Por Gerson Moyses - Vivemos a era da mediocridade, e por que também não dizer, a era da esperteza e da safadeza. Na última década, principalmente, nossos governantes nos deram os piores exemplos possíveis sobre como atuar na vida pública. E isso acabou sendo replicado, e se generalizou para os mais diversos setores da sociedade. As regras e as normas foram por água abaixo e o vale-tudo, o improviso e a maquiagem emergiram. Vou usar três exemplos distintos, recortados do cotidiano, para tentar ilustrar essa hipótese.
1) No simples fato de alguém furar uma fila, o ‘furador’ deve achar que tem o direito de fazê-lo, e ai de quem tentar impedir! Corre o risco de ser agredido, pois hoje tudo se ganha ‘no grito’! Isso acontece porque qualquer tipo de oposição é levado para o lado pessoal e é reprimido severamente. E o pior: o agressor fica impune, pois ele é visto como ‘fruto da sociedade’, e quer seus desejos atendidos a qualquer custo. Assim, quem aguarda pacientemente seu lugar na fila é visto como ‘bobo’ ou ‘trouxa’.
2) Um camelô que monta sua barraca na calçada sem qualquer cerimônia, está usando o espaço público indevidamente. Ele vende seus produtos, não recolhe impostos e gera uma concorrência desleal com seu vizinho, o lojista que tem custos fixos e variáveis de todos os tipos. O patrimônio público é cada vez mais utilizado para atender as necessidades e os desejos pessoais e particulares. Não importa se uma empresa estatal ou um ministério são loteados por um político, se um estado ou uma cidade são dominados por uma família, se uma calçada é indevidamente invadida por mesas de um restaurante, ou se a barraca de um camelô é montada numa praça, a motivação é a mesma: o público acaba sendo usado como privado, e a certeza equivocada de que no espaço público pode-se fazer o que quiser.
3) A prática da cola é comum nas escolas. A grande maioria dos alunos se utiliza desse artifício para conseguir boas notas nas provas. E ao professor cabem as seguintes ações, caso perceba o fato: fingir que não viu ou punir o aluno. Se não há apoio institucional, dificilmente o professor adotará alguma punição. Se ainda assim o aluno tirar notas baixas, ele terá inúmeras chances para melhorar sua nota, independente do seu conhecimento. Essas ‘maquiagens’ existem para que os resultados, forçadamente, saiam como os desejados. E isso acontece no sistema educacional, e mais recentemente na contabilidade do governo, entre muitos outros exemplos. Ao invés de corrigir o erro, ajusta-se a régua.

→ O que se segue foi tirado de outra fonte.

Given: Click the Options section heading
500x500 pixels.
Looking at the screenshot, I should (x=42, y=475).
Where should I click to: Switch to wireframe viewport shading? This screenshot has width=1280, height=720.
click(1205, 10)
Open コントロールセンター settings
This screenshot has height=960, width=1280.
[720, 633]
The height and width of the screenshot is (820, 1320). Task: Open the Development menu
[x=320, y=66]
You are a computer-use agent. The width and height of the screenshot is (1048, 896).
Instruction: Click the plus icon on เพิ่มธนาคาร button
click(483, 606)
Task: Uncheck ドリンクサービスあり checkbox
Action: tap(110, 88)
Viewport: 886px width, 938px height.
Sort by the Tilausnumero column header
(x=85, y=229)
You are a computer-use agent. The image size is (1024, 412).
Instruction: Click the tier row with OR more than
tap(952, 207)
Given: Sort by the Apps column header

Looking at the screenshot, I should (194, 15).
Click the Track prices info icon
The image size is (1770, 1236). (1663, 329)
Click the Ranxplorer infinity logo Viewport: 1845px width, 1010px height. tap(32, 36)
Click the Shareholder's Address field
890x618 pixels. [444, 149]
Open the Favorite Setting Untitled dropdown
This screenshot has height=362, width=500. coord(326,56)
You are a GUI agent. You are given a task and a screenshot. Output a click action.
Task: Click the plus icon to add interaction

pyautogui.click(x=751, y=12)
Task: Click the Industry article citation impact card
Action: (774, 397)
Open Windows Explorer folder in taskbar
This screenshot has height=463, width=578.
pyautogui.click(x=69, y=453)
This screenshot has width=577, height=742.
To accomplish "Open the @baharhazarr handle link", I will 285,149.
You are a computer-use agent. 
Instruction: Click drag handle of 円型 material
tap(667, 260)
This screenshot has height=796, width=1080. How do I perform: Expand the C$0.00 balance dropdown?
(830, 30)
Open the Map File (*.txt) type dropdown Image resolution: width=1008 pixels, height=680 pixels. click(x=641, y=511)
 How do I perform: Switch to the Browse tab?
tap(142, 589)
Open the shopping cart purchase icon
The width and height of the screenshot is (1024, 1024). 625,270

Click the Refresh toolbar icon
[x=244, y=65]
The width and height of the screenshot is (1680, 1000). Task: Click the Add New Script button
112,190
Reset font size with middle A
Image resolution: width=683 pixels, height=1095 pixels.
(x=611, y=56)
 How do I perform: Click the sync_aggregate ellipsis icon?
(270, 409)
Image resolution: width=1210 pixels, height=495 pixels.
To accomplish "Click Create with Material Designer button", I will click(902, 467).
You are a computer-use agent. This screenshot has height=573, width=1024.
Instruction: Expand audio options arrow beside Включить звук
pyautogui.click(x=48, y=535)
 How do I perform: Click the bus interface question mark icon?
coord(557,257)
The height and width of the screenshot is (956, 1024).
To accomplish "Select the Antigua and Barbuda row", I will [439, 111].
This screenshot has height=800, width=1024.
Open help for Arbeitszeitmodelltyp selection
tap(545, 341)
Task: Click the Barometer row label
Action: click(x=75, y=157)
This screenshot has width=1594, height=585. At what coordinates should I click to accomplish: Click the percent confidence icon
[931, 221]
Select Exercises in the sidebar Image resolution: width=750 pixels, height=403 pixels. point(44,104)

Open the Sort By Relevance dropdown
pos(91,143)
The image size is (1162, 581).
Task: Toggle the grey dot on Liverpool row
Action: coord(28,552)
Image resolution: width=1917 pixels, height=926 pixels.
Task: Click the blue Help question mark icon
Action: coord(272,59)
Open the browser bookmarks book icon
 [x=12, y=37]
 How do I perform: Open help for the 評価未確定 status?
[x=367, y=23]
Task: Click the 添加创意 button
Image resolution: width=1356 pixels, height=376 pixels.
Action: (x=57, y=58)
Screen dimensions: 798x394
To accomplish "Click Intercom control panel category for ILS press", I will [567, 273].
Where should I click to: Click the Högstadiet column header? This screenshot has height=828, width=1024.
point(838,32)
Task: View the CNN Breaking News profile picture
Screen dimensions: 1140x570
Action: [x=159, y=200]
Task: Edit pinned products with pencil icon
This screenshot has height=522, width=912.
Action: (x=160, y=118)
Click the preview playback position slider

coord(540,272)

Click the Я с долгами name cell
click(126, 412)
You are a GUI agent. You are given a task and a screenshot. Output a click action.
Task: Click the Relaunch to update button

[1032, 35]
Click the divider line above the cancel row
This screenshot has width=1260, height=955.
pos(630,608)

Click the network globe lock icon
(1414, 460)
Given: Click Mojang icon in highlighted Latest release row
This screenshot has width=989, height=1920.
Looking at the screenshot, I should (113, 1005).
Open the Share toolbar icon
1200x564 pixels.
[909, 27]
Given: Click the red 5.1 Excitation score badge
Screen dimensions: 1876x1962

Hoje se desdenha da importância do conhecimento profundo acerca dos diversos temas e pouco se aprecia a ética. O improviso, a desorganização e a malandragem passaram a ser valorizados e até confundidos com ‘criatividade’. E o desenvolvimento científico, tecnológico e econômico só acontece realmente a partir do respeito pelas regras, do planejamento, da pesquisa, da leitura, da análise, do debate, da reflexão e da aplicação prática. A disciplina deu lugar ao ‘jeitinho’. A despolitização, a ausência de ideologia, o abandono dos valores republicanos foram substituídos pelos interesses pessoais imediatos. As soluções, quando existem, são corretivas, provisórias e contingenciais. A falta da cultura do planejamento é percebida nos governos, nas empresas, nas famílias e nos indivíduos. Planejamento só existe no discurso ou nas promessas de ano novo, e raramente se concretizam. Poucos são os que se preocupam com os riscos e se preparam para o futuro.
Após a estabilização econômica, o País teve uma grande chance de avançar, devido principalmente ao crescimento da economia chinesa, à valorização das commodities e ao crescimento dos países emergentes. Vou usar uma metáfora: tínhamos o avião com o tanque cheio e a pista pronta para a decolagem. Mas ao invés disso, preferimos fazer uma festa no aeroporto, regada a muito consumo e pirotecnias diversas, e com convidados rigorosamente escolhidos a dedo! Gastamos muito dinheiro. A festa acabou e perdemos a chance de decolar o avião, por conta do interesse pessoal e imediato. Então, quem teve que sair da festa achou ruim! E mais uma vez o vale-tudo, o improviso e a maquiagem se sobrepuseram ao planejamento, à disciplina e à ética. Assim, a construção de um futuro, a partir de um novo patamar, novamente ficou para depois.
É urgente mudar esse quadro, sob a o risco de pagarmos ainda mais caro por isso – vejam os exemplos da Venezuela e Argentina. Não espero que essa iniciativa venha dos governos, quaisquer que sejam, pois como bem disse Danilo Rizzo, ‘não há virgem no puteiro’. Infelizmente hoje estamos num beco sem saída.